What the task asks
Gather every line from the entries below that includes "Site".

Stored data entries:
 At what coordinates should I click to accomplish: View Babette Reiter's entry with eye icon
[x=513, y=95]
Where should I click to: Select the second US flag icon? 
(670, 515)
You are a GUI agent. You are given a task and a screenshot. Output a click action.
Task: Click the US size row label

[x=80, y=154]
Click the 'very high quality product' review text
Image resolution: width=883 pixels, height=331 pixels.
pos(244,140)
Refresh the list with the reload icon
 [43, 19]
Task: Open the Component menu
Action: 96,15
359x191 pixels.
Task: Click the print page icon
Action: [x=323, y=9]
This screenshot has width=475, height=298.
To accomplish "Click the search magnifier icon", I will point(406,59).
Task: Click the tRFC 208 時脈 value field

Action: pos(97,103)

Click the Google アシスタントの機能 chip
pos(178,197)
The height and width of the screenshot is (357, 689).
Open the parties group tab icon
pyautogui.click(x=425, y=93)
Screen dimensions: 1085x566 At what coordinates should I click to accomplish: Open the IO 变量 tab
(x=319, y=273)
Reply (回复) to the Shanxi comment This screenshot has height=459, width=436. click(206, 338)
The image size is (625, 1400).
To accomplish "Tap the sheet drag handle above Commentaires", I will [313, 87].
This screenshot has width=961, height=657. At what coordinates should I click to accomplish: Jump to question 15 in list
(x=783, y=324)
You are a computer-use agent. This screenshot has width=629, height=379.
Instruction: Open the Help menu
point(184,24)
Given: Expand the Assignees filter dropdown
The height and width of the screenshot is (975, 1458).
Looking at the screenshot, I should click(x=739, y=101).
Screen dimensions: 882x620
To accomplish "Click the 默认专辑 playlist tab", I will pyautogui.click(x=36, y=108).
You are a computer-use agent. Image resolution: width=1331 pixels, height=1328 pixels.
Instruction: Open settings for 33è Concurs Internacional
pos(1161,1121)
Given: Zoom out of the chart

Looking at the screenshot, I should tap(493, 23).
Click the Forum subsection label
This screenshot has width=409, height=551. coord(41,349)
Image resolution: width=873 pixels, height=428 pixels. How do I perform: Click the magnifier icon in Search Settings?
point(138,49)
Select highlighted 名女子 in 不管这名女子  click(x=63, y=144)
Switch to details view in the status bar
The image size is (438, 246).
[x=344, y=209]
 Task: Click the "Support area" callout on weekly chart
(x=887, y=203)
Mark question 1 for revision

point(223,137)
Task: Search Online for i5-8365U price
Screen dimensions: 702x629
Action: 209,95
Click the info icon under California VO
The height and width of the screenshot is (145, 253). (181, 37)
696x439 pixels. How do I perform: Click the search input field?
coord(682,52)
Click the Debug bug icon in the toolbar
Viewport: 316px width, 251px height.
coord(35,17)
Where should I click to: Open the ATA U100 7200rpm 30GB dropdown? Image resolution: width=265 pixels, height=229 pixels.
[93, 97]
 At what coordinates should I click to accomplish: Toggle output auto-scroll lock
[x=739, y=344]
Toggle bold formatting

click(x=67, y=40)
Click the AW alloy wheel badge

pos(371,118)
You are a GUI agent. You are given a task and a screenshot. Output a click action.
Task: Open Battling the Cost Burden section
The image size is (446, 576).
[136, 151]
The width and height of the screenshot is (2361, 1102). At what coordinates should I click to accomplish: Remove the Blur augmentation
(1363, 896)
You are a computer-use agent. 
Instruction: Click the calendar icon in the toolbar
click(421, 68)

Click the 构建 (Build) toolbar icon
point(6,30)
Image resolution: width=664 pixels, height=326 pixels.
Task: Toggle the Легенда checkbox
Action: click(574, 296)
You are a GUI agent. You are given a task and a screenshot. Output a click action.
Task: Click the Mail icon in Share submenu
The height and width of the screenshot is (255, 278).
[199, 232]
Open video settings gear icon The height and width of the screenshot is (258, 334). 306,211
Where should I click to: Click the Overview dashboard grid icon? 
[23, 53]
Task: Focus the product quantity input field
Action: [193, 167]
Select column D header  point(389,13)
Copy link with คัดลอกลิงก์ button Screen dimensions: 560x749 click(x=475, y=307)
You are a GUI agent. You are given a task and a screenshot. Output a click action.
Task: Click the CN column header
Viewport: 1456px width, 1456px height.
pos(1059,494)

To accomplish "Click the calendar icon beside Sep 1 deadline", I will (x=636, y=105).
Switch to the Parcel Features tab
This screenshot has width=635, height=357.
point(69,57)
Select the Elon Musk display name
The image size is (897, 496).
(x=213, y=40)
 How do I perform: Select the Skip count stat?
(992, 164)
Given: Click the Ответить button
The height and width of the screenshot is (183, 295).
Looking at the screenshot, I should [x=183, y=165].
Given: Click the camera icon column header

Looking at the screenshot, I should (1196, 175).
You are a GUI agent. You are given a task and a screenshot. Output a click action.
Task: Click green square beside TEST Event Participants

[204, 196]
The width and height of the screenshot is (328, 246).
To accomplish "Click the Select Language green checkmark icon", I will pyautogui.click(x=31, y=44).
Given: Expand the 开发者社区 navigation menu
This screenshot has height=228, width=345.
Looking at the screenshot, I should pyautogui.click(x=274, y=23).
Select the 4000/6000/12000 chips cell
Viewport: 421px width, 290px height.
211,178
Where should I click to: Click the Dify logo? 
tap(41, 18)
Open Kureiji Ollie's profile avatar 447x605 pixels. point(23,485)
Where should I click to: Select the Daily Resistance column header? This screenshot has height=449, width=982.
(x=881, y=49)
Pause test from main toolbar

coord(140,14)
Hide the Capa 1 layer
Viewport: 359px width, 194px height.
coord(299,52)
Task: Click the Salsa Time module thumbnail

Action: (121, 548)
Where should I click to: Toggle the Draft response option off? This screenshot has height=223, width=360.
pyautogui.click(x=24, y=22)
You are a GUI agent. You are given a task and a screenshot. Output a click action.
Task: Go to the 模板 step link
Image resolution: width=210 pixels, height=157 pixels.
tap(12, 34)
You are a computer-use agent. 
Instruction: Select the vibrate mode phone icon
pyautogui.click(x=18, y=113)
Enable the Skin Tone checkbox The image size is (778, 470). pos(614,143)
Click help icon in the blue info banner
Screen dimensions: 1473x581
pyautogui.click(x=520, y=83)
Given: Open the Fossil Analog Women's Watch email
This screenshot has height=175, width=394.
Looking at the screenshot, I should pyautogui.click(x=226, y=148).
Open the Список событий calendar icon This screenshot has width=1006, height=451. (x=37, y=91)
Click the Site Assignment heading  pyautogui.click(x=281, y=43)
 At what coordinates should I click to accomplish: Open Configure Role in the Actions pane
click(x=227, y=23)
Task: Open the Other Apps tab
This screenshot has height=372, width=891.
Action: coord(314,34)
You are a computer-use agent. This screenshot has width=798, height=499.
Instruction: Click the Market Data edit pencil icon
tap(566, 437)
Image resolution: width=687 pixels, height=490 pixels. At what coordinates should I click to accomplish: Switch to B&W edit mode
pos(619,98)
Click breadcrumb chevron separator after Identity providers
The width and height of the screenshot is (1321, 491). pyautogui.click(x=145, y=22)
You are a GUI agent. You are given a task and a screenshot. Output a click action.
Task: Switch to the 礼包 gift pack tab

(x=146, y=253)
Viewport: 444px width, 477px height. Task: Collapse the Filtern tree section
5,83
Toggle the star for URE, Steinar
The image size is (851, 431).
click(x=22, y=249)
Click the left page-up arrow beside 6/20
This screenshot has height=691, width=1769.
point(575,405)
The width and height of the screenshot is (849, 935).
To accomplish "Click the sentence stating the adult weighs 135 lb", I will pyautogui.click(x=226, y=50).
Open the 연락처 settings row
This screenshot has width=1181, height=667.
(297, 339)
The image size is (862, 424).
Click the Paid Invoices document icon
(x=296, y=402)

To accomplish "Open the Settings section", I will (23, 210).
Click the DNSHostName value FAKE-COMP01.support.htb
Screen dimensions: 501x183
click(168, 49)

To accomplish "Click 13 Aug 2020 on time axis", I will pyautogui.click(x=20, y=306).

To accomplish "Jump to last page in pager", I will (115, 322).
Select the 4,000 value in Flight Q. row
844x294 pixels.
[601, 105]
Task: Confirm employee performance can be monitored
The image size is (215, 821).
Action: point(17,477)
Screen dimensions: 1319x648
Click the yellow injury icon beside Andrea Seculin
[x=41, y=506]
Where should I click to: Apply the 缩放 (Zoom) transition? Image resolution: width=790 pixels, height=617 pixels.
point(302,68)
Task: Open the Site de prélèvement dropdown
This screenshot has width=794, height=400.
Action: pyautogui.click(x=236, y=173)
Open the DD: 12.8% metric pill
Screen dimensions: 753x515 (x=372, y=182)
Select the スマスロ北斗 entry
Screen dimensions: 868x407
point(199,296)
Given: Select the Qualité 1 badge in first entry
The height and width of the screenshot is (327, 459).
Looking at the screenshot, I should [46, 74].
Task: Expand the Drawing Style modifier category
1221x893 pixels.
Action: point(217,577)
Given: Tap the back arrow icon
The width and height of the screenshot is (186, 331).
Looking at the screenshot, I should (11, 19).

Answer to the problem
Click the Site Assignment heading  pyautogui.click(x=281, y=43)
Task: Open the Site de prélèvement dropdown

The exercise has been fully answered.